→ Input data:
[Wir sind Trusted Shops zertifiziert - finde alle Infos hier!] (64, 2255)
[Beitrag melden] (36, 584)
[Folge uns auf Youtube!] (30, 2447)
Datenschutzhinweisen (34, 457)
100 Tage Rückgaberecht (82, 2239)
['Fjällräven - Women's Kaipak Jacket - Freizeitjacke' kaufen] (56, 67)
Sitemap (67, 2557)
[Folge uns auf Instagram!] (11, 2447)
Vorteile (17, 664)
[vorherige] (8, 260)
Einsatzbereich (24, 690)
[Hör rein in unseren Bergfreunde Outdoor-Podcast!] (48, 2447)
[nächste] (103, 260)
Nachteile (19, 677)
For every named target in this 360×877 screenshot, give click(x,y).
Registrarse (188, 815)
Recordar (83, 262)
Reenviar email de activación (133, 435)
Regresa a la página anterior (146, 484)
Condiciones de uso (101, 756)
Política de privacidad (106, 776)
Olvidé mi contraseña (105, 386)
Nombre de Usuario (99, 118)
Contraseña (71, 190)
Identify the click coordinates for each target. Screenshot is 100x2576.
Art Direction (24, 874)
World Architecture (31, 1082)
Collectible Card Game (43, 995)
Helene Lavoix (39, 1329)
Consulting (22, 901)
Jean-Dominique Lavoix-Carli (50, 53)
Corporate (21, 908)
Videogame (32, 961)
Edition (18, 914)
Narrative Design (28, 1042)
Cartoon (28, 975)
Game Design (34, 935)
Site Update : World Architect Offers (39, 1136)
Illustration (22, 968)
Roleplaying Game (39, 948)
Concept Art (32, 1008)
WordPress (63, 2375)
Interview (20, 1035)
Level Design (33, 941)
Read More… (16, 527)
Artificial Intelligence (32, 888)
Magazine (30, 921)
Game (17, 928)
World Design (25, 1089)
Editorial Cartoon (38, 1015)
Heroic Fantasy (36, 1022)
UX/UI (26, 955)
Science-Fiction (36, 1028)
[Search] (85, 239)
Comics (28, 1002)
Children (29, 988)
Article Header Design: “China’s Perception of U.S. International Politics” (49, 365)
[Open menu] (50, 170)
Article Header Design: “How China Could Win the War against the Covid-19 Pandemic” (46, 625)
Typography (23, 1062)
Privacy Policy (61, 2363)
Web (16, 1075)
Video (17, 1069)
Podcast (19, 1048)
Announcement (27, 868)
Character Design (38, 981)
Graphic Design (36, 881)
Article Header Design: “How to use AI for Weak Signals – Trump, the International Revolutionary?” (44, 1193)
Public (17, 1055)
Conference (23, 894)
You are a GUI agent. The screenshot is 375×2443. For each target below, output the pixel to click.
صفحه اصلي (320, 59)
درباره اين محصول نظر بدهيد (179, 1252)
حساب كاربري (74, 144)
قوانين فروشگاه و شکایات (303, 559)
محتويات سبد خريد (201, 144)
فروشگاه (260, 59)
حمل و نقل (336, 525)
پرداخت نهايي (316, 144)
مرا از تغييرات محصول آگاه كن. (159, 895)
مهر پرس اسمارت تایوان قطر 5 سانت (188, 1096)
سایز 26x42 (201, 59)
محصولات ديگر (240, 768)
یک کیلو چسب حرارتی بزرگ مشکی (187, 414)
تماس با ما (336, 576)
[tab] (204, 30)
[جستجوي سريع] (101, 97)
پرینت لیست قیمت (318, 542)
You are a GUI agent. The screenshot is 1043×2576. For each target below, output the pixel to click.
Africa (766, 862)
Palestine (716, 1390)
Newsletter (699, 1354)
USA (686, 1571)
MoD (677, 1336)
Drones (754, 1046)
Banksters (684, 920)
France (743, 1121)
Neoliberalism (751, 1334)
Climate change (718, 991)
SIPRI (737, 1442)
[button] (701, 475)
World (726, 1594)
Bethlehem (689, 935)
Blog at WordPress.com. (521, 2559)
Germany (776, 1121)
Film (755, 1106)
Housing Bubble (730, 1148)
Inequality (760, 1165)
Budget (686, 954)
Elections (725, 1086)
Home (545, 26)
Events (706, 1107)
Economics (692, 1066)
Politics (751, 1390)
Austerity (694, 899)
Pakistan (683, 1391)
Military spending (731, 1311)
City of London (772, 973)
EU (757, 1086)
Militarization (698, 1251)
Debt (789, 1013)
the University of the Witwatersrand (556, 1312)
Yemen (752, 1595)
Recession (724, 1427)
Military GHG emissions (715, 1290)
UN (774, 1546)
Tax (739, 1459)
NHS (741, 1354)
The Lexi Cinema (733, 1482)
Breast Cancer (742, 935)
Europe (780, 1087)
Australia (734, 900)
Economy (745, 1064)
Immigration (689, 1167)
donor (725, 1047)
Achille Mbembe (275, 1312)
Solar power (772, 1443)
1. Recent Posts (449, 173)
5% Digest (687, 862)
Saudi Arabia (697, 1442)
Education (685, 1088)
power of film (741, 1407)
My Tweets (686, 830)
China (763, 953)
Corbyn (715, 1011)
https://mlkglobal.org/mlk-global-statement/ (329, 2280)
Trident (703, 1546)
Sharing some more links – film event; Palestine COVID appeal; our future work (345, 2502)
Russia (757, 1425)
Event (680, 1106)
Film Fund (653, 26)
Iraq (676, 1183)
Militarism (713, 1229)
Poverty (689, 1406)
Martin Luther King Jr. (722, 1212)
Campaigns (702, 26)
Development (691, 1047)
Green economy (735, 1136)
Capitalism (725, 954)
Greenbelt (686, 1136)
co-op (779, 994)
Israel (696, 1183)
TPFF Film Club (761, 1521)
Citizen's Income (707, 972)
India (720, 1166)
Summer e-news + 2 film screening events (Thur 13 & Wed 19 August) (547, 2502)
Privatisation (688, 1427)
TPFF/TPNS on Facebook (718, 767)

→ What to do: What you give back must match the records word for word.

→ Written reply:
[Wir sind Trusted Shops zertifiziert - finde alle Infos hier!] (64, 2255)
[Beitrag melden] (36, 584)
[Folge uns auf Youtube!] (30, 2447)
Datenschutzhinweisen (34, 457)
100 Tage Rückgaberecht (82, 2239)
['Fjällräven - Women's Kaipak Jacket - Freizeitjacke' kaufen] (56, 67)
Sitemap (67, 2557)
[Folge uns auf Instagram!] (11, 2447)
Vorteile (17, 664)
[vorherige] (8, 260)
Einsatzbereich (24, 690)
[Hör rein in unseren Bergfreunde Outdoor-Podcast!] (48, 2447)
[nächste] (103, 260)
Nachteile (19, 677)
For every named target in this 360×877 screenshot, give click(x,y).
Registrarse (188, 815)
Recordar (83, 262)
Reenviar email de activación (133, 435)
Regresa a la página anterior (146, 484)
Condiciones de uso (101, 756)
Política de privacidad (106, 776)
Olvidé mi contraseña (105, 386)
Nombre de Usuario (99, 118)
Contraseña (71, 190)
Identify the click coordinates for each target. Screenshot is 100x2576.
Art Direction (24, 874)
World Architecture (31, 1082)
Collectible Card Game (43, 995)
Helene Lavoix (39, 1329)
Consulting (22, 901)
Jean-Dominique Lavoix-Carli (50, 53)
Corporate (21, 908)
Videogame (32, 961)
Edition (18, 914)
Narrative Design (28, 1042)
Cartoon (28, 975)
Game Design (34, 935)
Site Update : World Architect Offers (39, 1136)
Illustration (22, 968)
Roleplaying Game (39, 948)
Concept Art (32, 1008)
WordPress (63, 2375)
Interview (20, 1035)
Level Design (33, 941)
Read More… (16, 527)
Artificial Intelligence (32, 888)
Magazine (30, 921)
Game (17, 928)
World Design (25, 1089)
Editorial Cartoon (38, 1015)
Heroic Fantasy (36, 1022)
UX/UI (26, 955)
Science-Fiction (36, 1028)
[Search] (85, 239)
Comics (28, 1002)
Children (29, 988)
Article Header Design: “China’s Perception of U.S. International Politics” (49, 365)
[Open menu] (50, 170)
Article Header Design: “How China Could Win the War against the Covid-19 Pandemic” (46, 625)
Typography (23, 1062)
Privacy Policy (61, 2363)
Web (16, 1075)
Video (17, 1069)
Podcast (19, 1048)
Announcement (27, 868)
Character Design (38, 981)
Graphic Design (36, 881)
Article Header Design: “How to use AI for Weak Signals – Trump, the International Revolutionary?” (44, 1193)
Public (17, 1055)
Conference (23, 894)
You are a GUI agent. The screenshot is 375×2443. For each target below, output the pixel to click.
صفحه اصلي (320, 59)
درباره اين محصول نظر بدهيد (179, 1252)
حساب كاربري (74, 144)
قوانين فروشگاه و شکایات (303, 559)
محتويات سبد خريد (201, 144)
فروشگاه (260, 59)
حمل و نقل (336, 525)
پرداخت نهايي (316, 144)
مرا از تغييرات محصول آگاه كن. (159, 895)
مهر پرس اسمارت تایوان قطر 5 سانت (188, 1096)
سایز 26x42 (201, 59)
محصولات ديگر (240, 768)
یک کیلو چسب حرارتی بزرگ مشکی (187, 414)
تماس با ما (336, 576)
[tab] (204, 30)
[جستجوي سريع] (101, 97)
پرینت لیست قیمت (318, 542)
You are a GUI agent. The screenshot is 1043×2576. For each target below, output the pixel to click.
Africa (766, 862)
Palestine (716, 1390)
Newsletter (699, 1354)
USA (686, 1571)
MoD (677, 1336)
Drones (754, 1046)
Banksters (684, 920)
France (743, 1121)
Neoliberalism (751, 1334)
Climate change (718, 991)
SIPRI (737, 1442)
[button] (701, 475)
World (726, 1594)
Bethlehem (689, 935)
Blog at WordPress.com. (521, 2559)
Germany (776, 1121)
Film (755, 1106)
Housing Bubble (730, 1148)
Inequality (760, 1165)
Budget (686, 954)
Elections (725, 1086)
Home (545, 26)
Events (706, 1107)
Economics (692, 1066)
Politics (751, 1390)
Austerity (694, 899)
Pakistan (683, 1391)
Military spending (731, 1311)
City of London (772, 973)
EU (757, 1086)
Militarization (698, 1251)
Debt (789, 1013)
the University of the Witwatersrand (556, 1312)
Yemen (752, 1595)
Recession (724, 1427)
Military GHG emissions (715, 1290)
UN (774, 1546)
Tax (739, 1459)
NHS (741, 1354)
The Lexi Cinema (733, 1482)
Breast Cancer (742, 935)
Europe (780, 1087)
Australia (734, 900)
Economy (745, 1064)
Immigration (689, 1167)
donor (725, 1047)
Achille Mbembe (275, 1312)
Solar power (772, 1443)
1. Recent Posts (449, 173)
5% Digest (687, 862)
Saudi Arabia (697, 1442)
Education (685, 1088)
power of film (741, 1407)
My Tweets (686, 830)
China (763, 953)
Corbyn (715, 1011)
https://mlkglobal.org/mlk-global-statement/ (329, 2280)
Trident (703, 1546)
Sharing some more links – film event; Palestine COVID appeal; our future work (345, 2502)
Russia (757, 1425)
Event (680, 1106)
Film Fund (653, 26)
Iraq (676, 1183)
Militarism (713, 1229)
Poverty (689, 1406)
Martin Luther King Jr. (722, 1212)
Campaigns (702, 26)
Development (691, 1047)
Green economy (735, 1136)
Capitalism (725, 954)
Greenbelt (686, 1136)
co-op (779, 994)
Israel (696, 1183)
TPFF Film Club (761, 1521)
Citizen's Income (707, 972)
India (720, 1166)
Summer e-news + 2 film screening events (Thur 13 & Wed 19 August) (547, 2502)
Privatisation (688, 1427)
TPFF/TPNS on Facebook (718, 767)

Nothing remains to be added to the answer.